Mientras este drama personal anida en muchos corazones valientes, el otro mundo del toro, ese que forman los aficionados, pasa el rato, se divierte, saluda, y bebe y come al margen de esta situación, como si nada de ello le afectara, como si los olvidos, las injusticias y las arbitrariedades que se cometen en los despachos fueran canciones de otro mundo.

¿Se ha celebrado alguna jornada o tertulia este invierno en la que se hayan analizado con seriedad los carteles de Sevilla o Madrid? ¿Se ha reivindicado la presencia de algunos de los toreros excluidos? ¿Se ha recordado a alguno de los que no figuran en las dos grandes ferias o se ha reclamado la presencia de los hierros ganaderos de los que huyen las figuras? ¿Se ha sentido algún empresario interpelado, fiscalizado o incomodado por la afición?

No.
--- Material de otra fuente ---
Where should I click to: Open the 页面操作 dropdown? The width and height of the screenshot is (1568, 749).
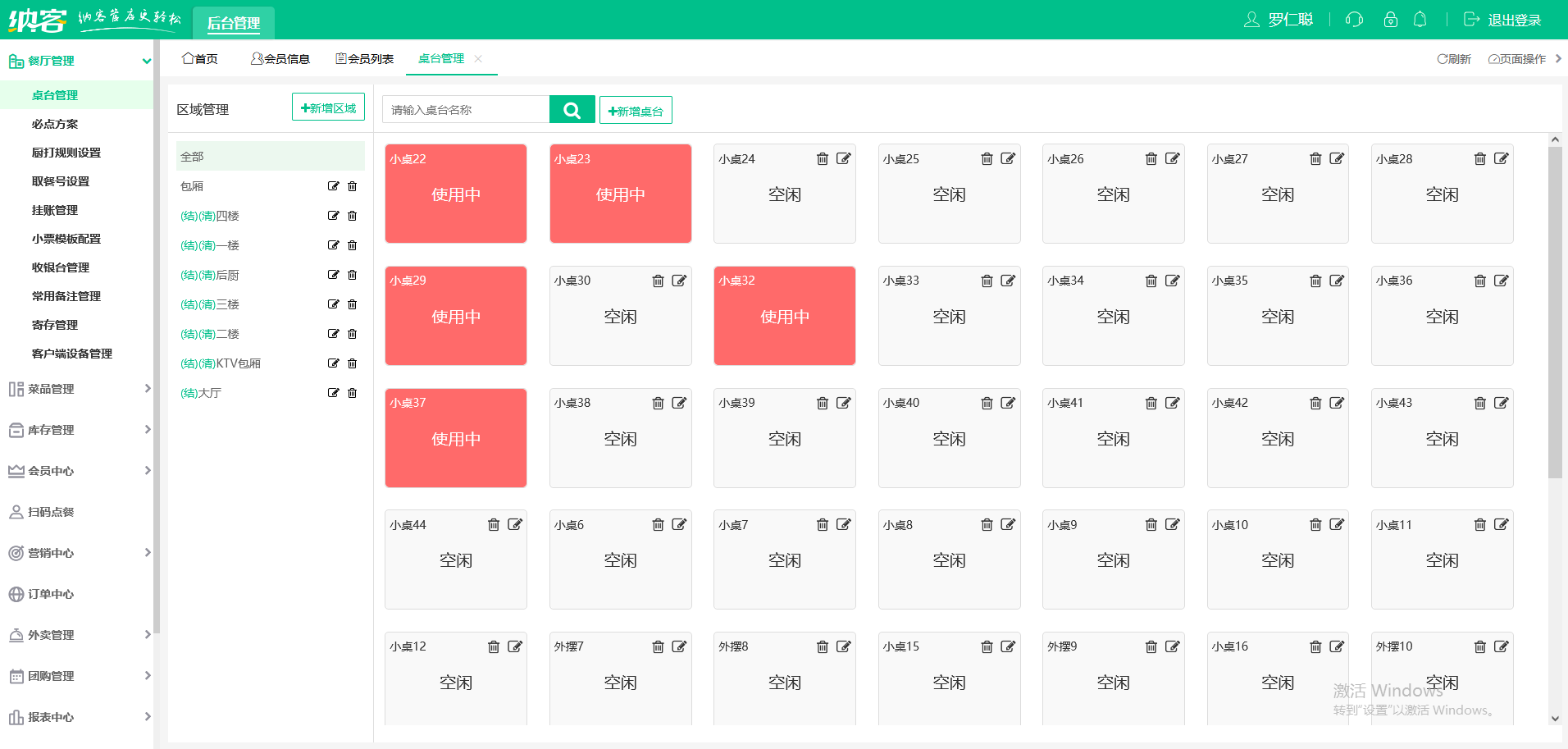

Por razones inexplicables, la afición prefiere visitar ganaderías, celebrar encuentros que no impliquen compromisos y mantenerse al margen de la decisión de los empresarios. Dicho de otro modo, la afición también es responsable de la situación de la tauromaquia moderna por desidia e indiferencia.

La afición prefiere visitar ganaderías, celebrar encuentros que no impliquen compromisos y mantenerse al margen de la decisión de los empresarios

Hace pocos días, el novillero El Mene, que lideró la temporada pasada el escalafón de novilleros, se lamentaba de que carece de contratos para esta nueva temporada y desconoce el rumbo de su incipiente carrera.

Pero no es el único: un matador de toros consolidado como Ginés Marín no estará en la Feria de Abril ni en San Isidro; nada se sabe de otros jóvenes y prometedores toreros como Jorge Martínez o Calerito.

Y estos no son más que ejemplos de una larga lista de toreros olvidados por las empresas y, lo que es peor, por los aficionados.

Pronto se hablará en las barras de los bares de la necesidad imperiosa de renovar el escalafón, de aupar a nuevos nombres que jalonen el futuro, de la esperada jubilación de los veteranos, de cómo la fiesta de los toros se dirime en los despachos, se intercambian cromos ―nombres de toreros― entre quienes ostentan el mando y se cometen injusticias flagrantes contra toreros con cualidades para escalar puestos en la profesión; pero pocos aficionados caerán en la cuenta de la indolencia manifiesta de quienes sostienen con su dinero este espectáculo.

Hace años que el periodista americano Edward R. Murrow lo advirtió: “Una sociedad de ovejas engendra un gobierno de lobos”.